Streaming test assertion helpers
Provides reusable assertion functions for validating streaming behavior
across different TrustGraph services.
"""
from typing import List, Dict, Any, Optional
def assert_streaming_chunks_valid(chunks: List[Any], min_chunks: int = 1):
"""
Assert that streaming chunks are valid and non-empty.
Args:
chunks: List of streaming chunks
min_chunks: Minimum number of expected chunks
"""
assert len(chunks) >= min_chunks, f"Expected at least {min_chunks} chunks, got {len(chunks)}"
assert all(chunk is not None for chunk in chunks), "All chunks should be non-None"
def assert_streaming_sequence(chunks: List[Dict[str, Any]], expected_sequence: List[str], key: str = "chunk_type"):
"""
Assert that streaming chunks follow an expected sequence.
Args:
chunks: List of chunk dictionaries
expected_sequence: Expected sequence of chunk types/values
key: Dictionary key to check (default: "chunk_type")
"""
actual_sequence = [chunk.get(key) for chunk in chunks if key in chunk]
assert actual_sequence == expected_sequence, \
f"Expected sequence {expected_sequence}, got {actual_sequence}"

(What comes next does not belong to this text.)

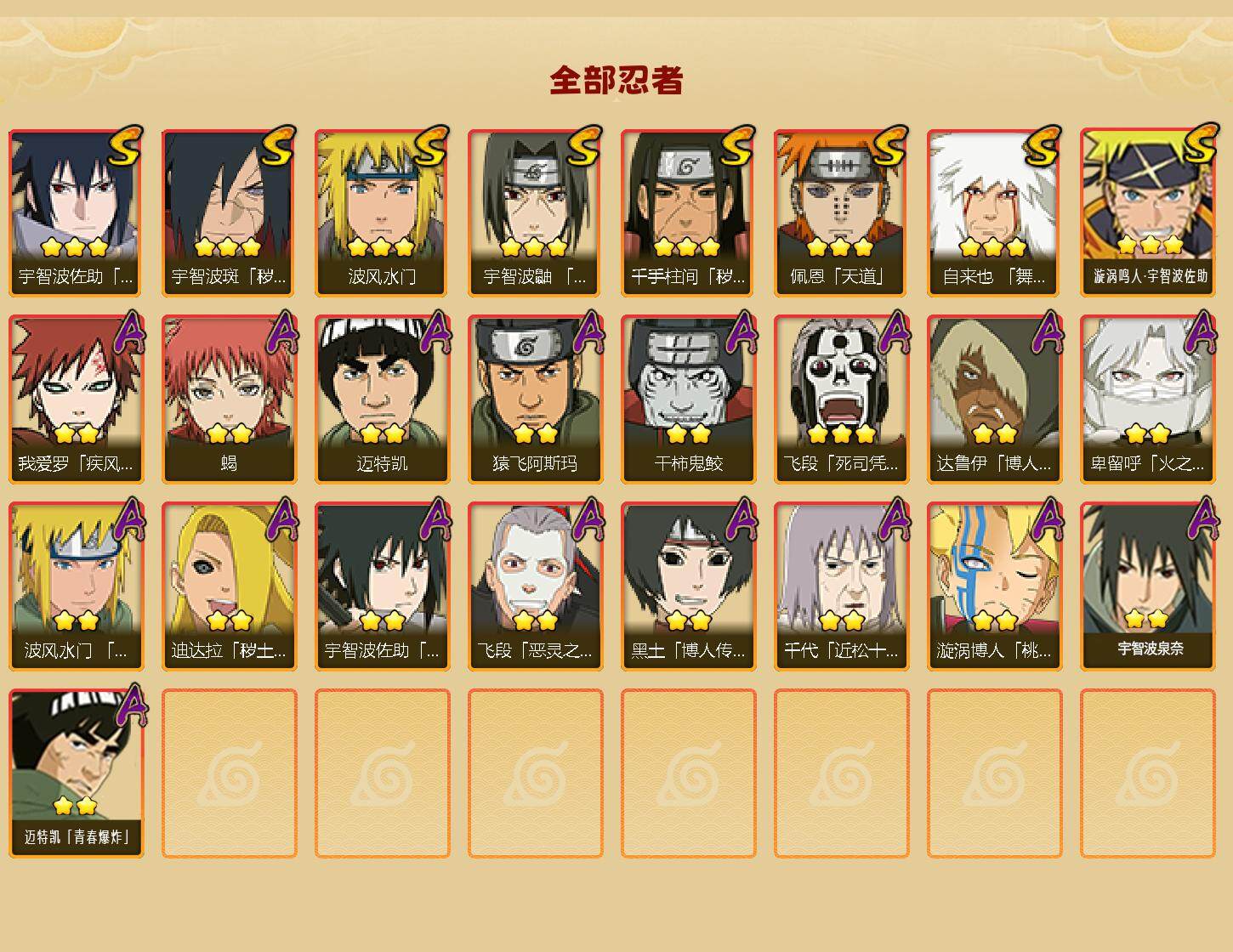Image resolution: width=1233 pixels, height=952 pixels.
Task: Choose the 迈特凯 A-rank card
Action: [382, 400]
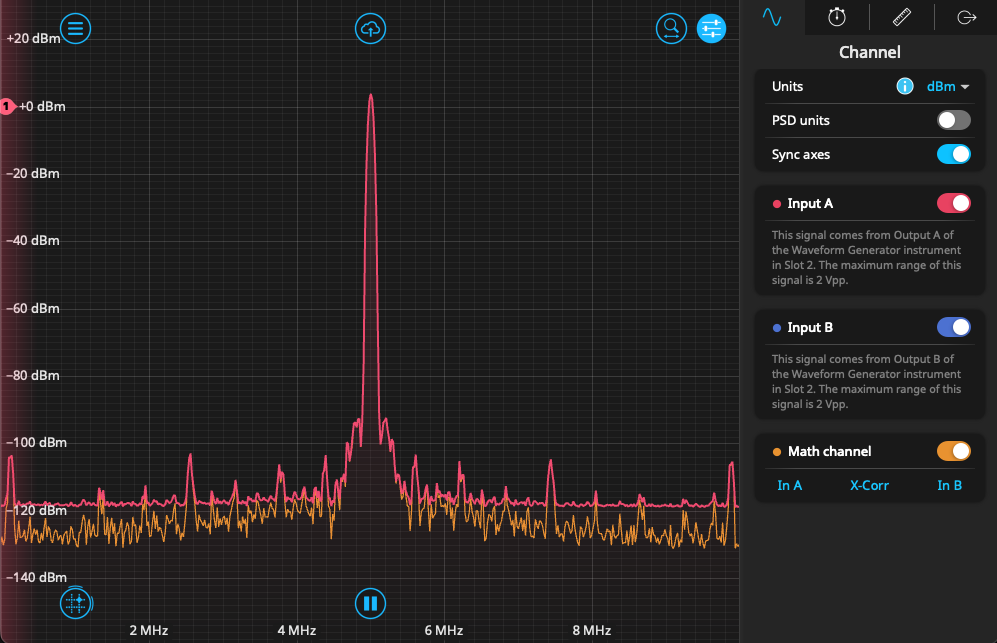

def assert_agent_streaming_chunks(chunks: List[Dict[str, Any]]):
"""
Assert that agent streaming chunks have valid structure.
Validates:
- All chunks have chunk_type field
- All chunks have content field
- All chunks have end_of_message field
- All chunks have end_of_dialog field
- Last chunk has end_of_dialog=True
Args:
chunks: List of agent streaming chunk dictionaries
"""
assert len(chunks) > 0, "Expected at least one chunk"
for i, chunk in enumerate(chunks):
assert "chunk_type" in chunk, f"Chunk {i} missing chunk_type"
assert "content" in chunk, f"Chunk {i} missing content"
assert "end_of_message" in chunk, f"Chunk {i} missing end_of_message"
assert "end_of_dialog" in chunk, f"Chunk {i} missing end_of_dialog"
# Validate chunk_type values
valid_types = ["thought", "action", "observation", "final-answer"]
assert chunk["chunk_type"] in valid_types, \
f"Invalid chunk_type '{chunk['chunk_type']}' at index {i}"
# Last chunk should signal end of dialog
assert chunks[-1]["end_of_dialog"] is True, \
"Last chunk should have end_of_dialog=True"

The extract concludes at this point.